**CHALLENGE:** Can you turn the lines of the items, from the line with "Given: Click 'The" up to and including the last line of the items, into a JSON list of strings, one string per line, with blank lines and the pictures left out?

**DATA FOR PROCESSING:**

>> BEGIN

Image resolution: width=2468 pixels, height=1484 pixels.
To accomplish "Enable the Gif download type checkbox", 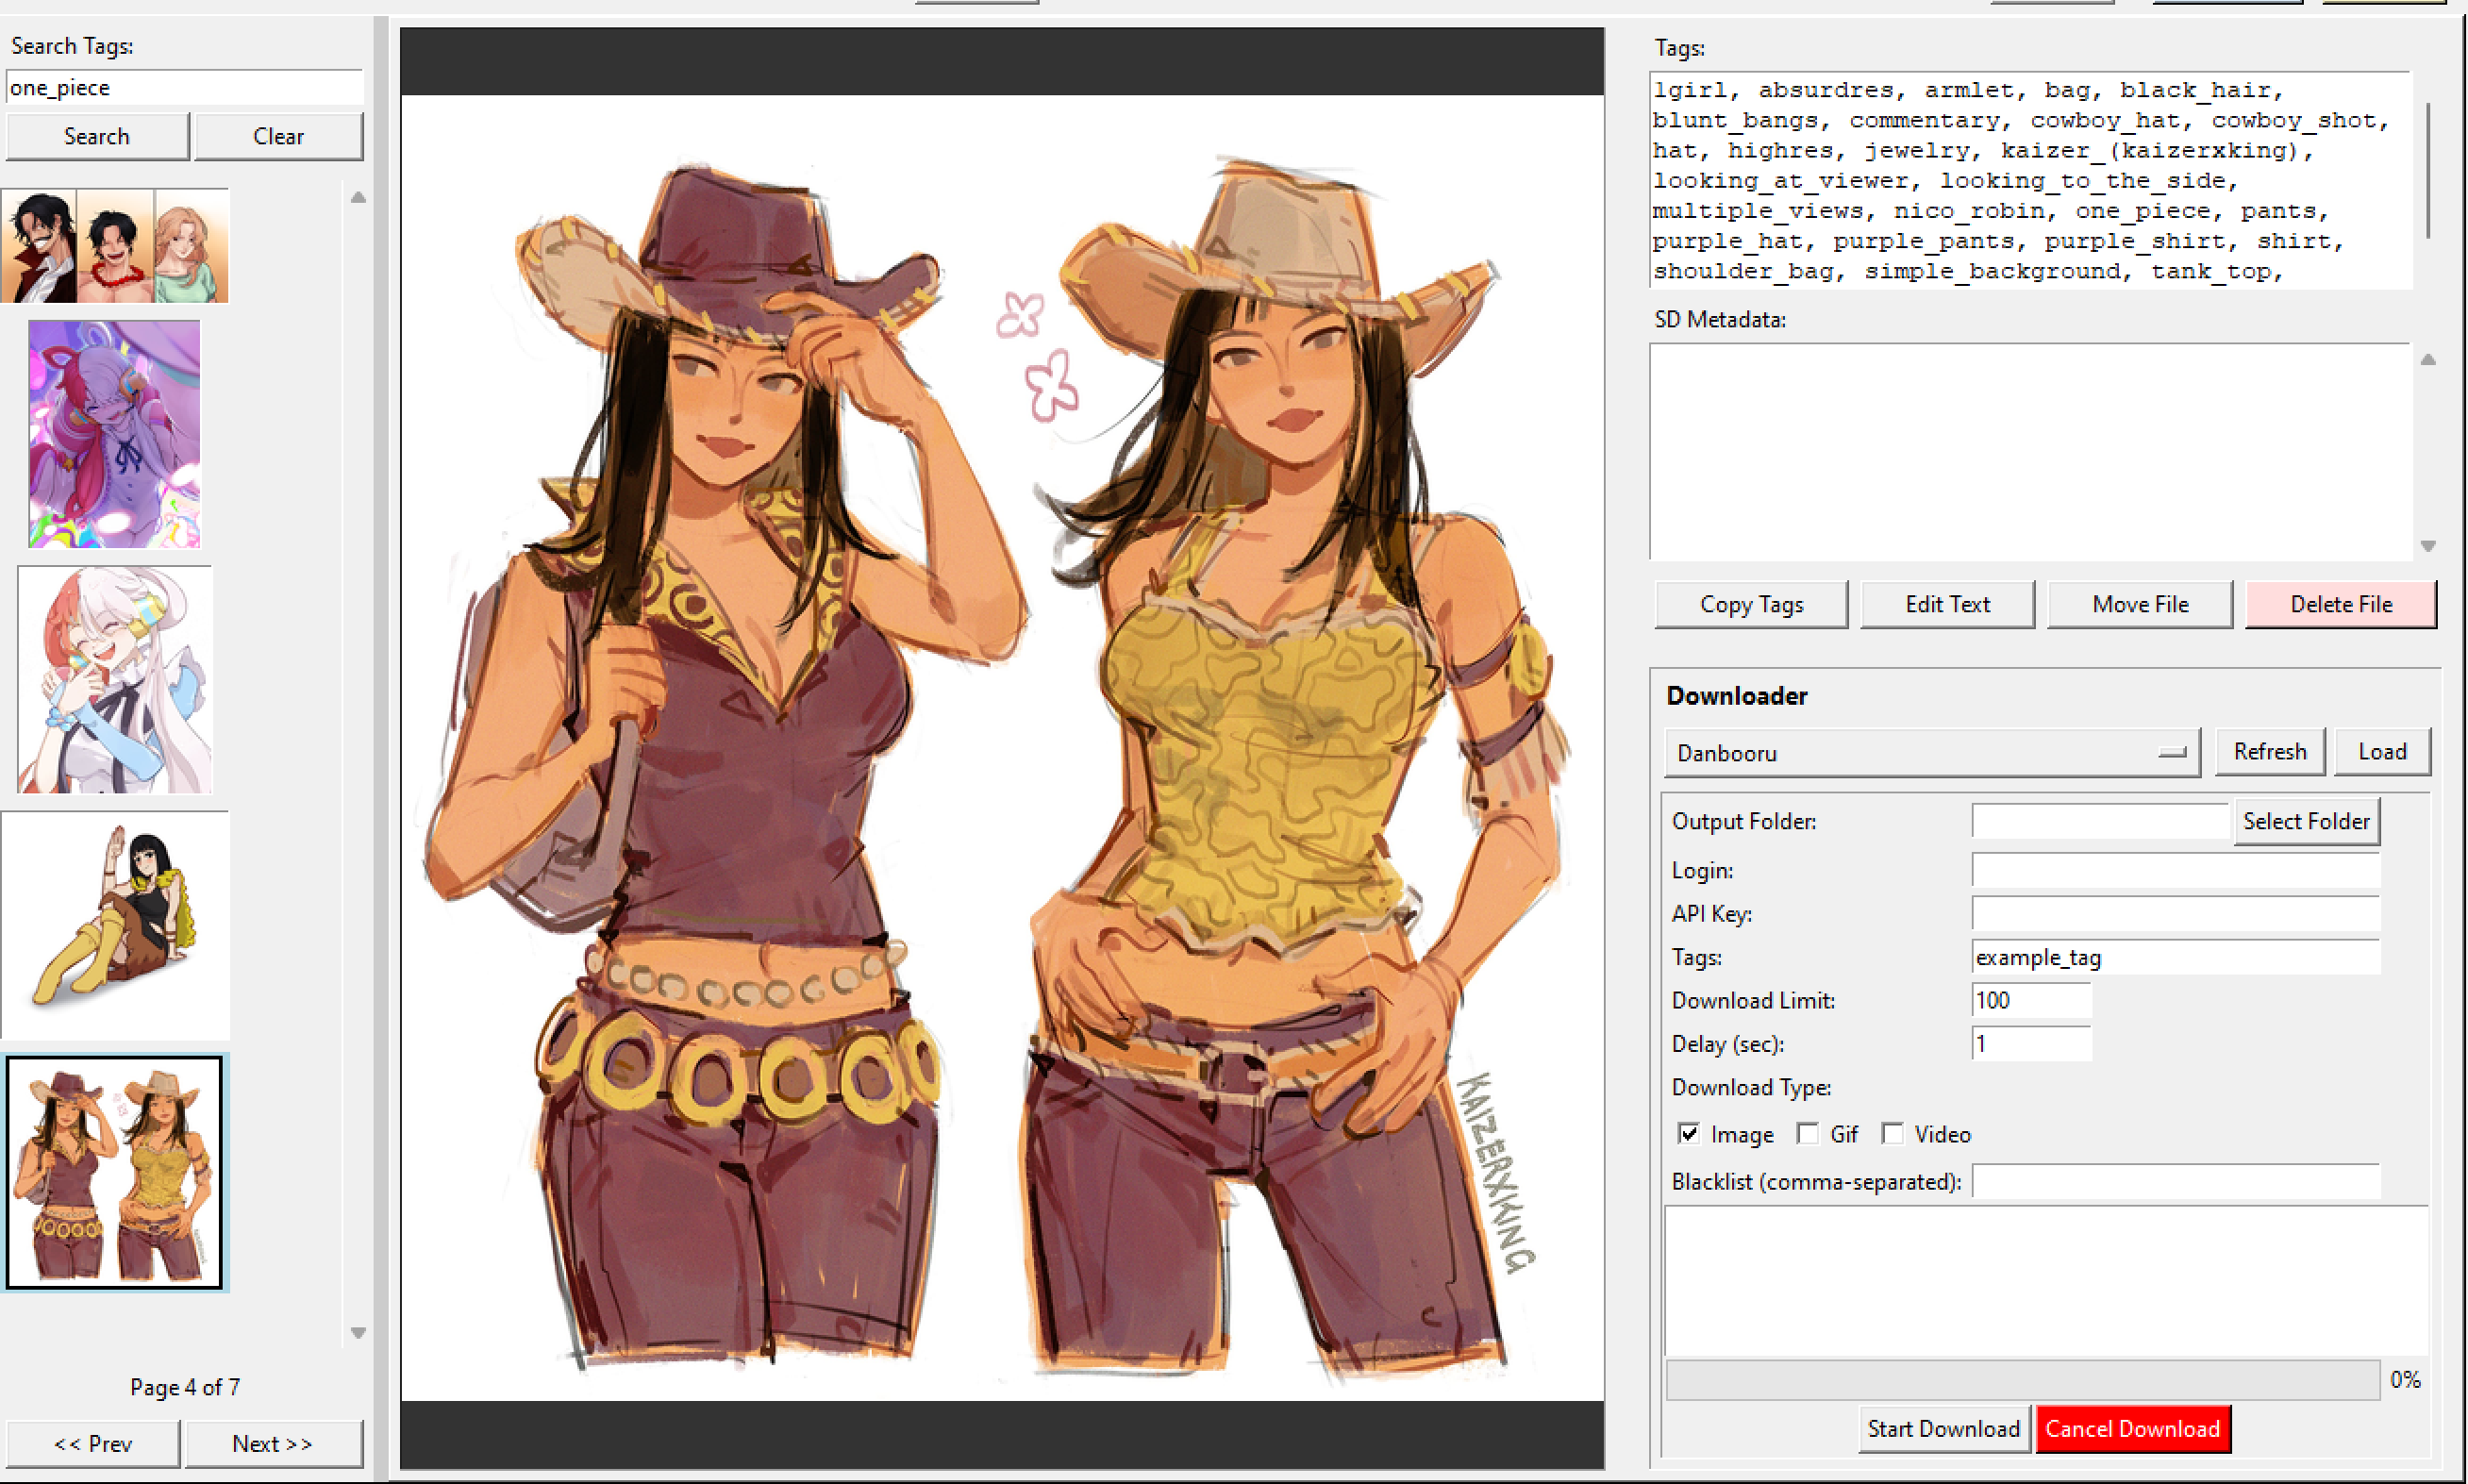I will (x=1807, y=1133).
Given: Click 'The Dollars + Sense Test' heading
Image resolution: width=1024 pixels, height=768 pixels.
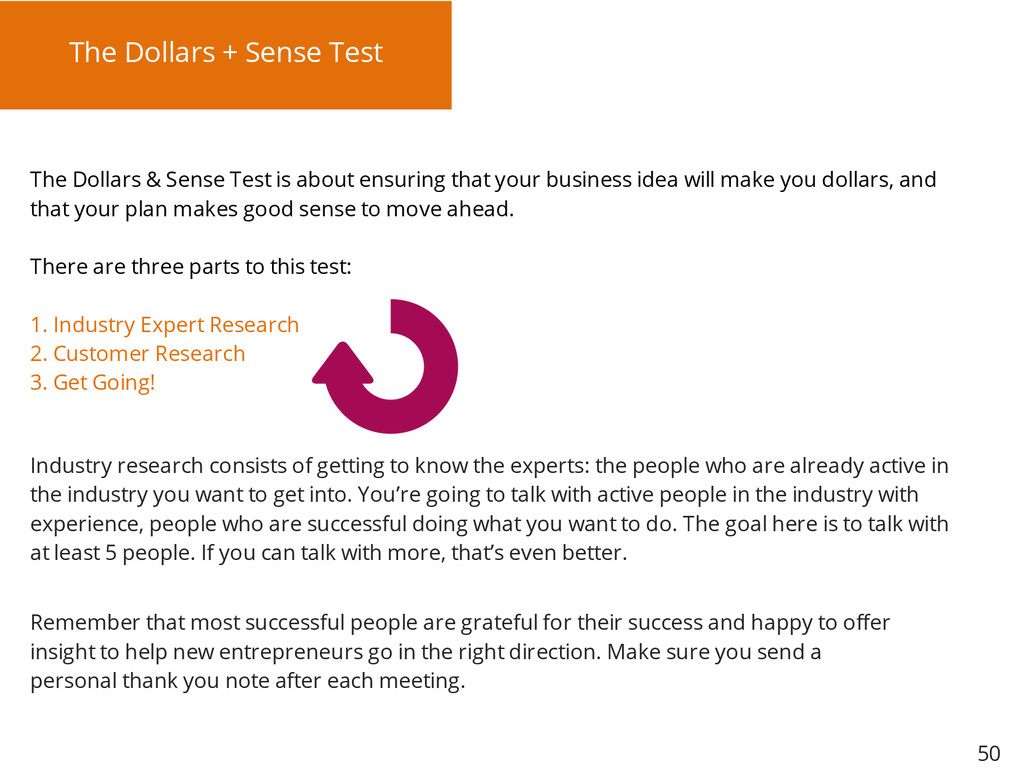Looking at the screenshot, I should click(226, 52).
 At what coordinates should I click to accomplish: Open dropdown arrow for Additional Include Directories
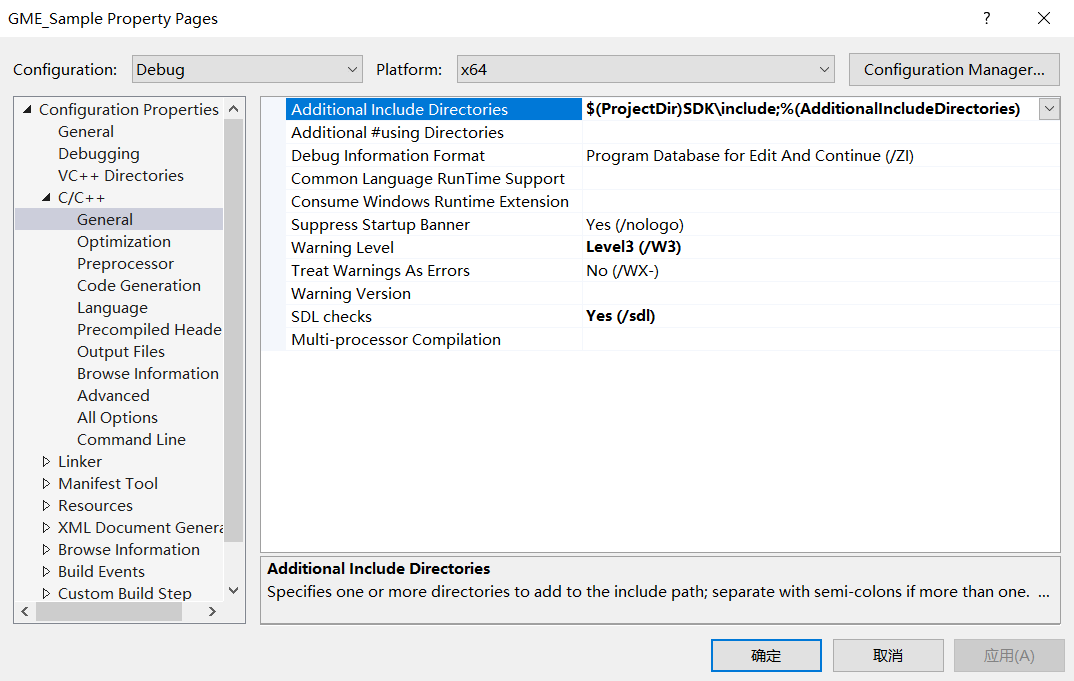click(x=1049, y=110)
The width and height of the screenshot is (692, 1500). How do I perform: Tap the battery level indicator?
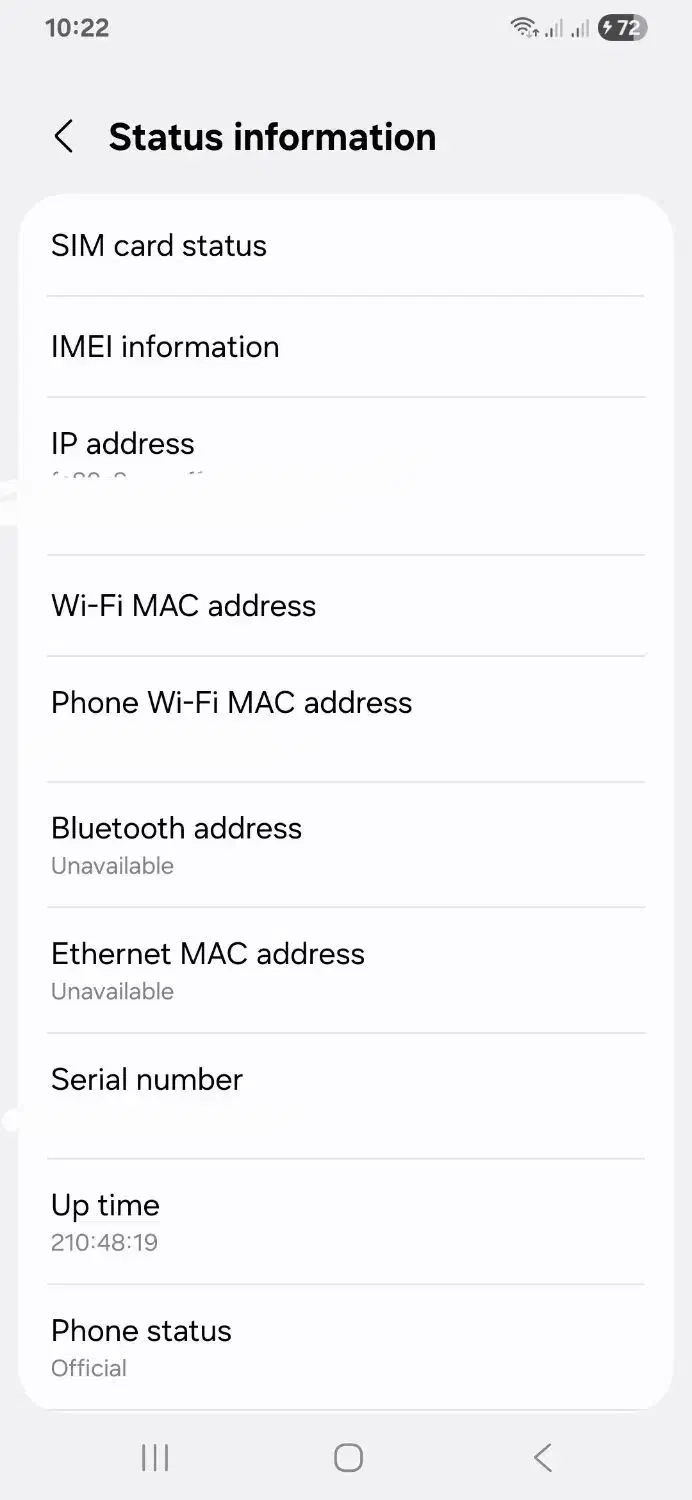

>> END

**WORKED SOLUTION:**
[
  "Given: Click 'The Dollars + Sense Test' heading",
  "Image resolution: width=1024 pixels, height=768 pixels.",
  "Looking at the screenshot, I should click(226, 52).",
  " At what coordinates should I click to accomplish: Open dropdown arrow for Additional Include Directories",
  "click(x=1049, y=110)",
  "The width and height of the screenshot is (692, 1500). How do I perform: Tap the battery level indicator?"
]